[Start of section]

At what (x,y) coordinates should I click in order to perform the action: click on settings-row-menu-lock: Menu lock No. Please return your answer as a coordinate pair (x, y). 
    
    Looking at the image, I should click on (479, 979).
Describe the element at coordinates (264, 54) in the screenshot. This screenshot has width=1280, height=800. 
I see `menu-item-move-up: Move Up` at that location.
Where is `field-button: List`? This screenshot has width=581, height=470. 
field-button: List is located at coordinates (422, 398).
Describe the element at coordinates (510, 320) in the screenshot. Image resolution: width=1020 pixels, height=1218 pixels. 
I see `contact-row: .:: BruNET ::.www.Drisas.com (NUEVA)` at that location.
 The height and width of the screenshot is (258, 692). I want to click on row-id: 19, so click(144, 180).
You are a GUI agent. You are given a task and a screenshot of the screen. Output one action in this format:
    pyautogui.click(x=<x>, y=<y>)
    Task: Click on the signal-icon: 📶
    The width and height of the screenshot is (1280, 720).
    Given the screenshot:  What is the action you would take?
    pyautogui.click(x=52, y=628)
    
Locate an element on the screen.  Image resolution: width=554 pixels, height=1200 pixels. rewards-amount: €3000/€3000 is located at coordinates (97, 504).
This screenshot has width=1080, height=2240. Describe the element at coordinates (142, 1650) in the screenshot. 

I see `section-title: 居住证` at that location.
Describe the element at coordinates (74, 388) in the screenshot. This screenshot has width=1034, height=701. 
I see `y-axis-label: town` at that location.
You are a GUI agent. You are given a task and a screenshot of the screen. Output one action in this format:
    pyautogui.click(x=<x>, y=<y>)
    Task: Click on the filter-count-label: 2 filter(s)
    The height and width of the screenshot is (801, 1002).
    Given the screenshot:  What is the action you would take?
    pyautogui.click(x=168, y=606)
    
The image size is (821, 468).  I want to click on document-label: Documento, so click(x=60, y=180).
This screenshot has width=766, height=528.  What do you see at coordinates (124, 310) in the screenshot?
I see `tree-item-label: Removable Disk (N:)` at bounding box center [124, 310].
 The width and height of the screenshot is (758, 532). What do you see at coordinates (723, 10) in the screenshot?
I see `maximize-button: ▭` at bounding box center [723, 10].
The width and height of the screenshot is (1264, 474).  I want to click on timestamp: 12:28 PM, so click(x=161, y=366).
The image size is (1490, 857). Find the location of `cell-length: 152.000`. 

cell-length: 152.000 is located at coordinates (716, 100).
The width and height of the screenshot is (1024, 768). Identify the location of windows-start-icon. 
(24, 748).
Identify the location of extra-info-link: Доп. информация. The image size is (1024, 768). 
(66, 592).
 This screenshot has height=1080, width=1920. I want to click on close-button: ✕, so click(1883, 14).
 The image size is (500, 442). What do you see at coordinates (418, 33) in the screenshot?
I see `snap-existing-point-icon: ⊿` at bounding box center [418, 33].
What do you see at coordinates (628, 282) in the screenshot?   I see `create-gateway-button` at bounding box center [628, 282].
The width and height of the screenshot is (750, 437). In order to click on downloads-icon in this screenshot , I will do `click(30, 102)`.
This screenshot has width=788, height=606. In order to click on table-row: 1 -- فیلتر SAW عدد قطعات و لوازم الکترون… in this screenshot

[End of section]

ASSIGNMENT = Reproduce the lines above word for word, beginning with the line that contains "The width and height of the screenshot is (1264, 474)." and stopping after the final line.

TASK SOLUTION =
The width and height of the screenshot is (1264, 474).  I want to click on timestamp: 12:28 PM, so click(x=161, y=366).
The image size is (1490, 857). Find the location of `cell-length: 152.000`. 

cell-length: 152.000 is located at coordinates (716, 100).
The width and height of the screenshot is (1024, 768). Identify the location of windows-start-icon. 
(24, 748).
Identify the location of extra-info-link: Доп. информация. The image size is (1024, 768). 
(66, 592).
 This screenshot has height=1080, width=1920. I want to click on close-button: ✕, so click(1883, 14).
 The image size is (500, 442). What do you see at coordinates (418, 33) in the screenshot?
I see `snap-existing-point-icon: ⊿` at bounding box center [418, 33].
What do you see at coordinates (628, 282) in the screenshot?   I see `create-gateway-button` at bounding box center [628, 282].
The width and height of the screenshot is (750, 437). In order to click on downloads-icon in this screenshot , I will do `click(30, 102)`.
This screenshot has width=788, height=606. In order to click on table-row: 1 -- فیلتر SAW عدد قطعات و لوازم الکترون… in this screenshot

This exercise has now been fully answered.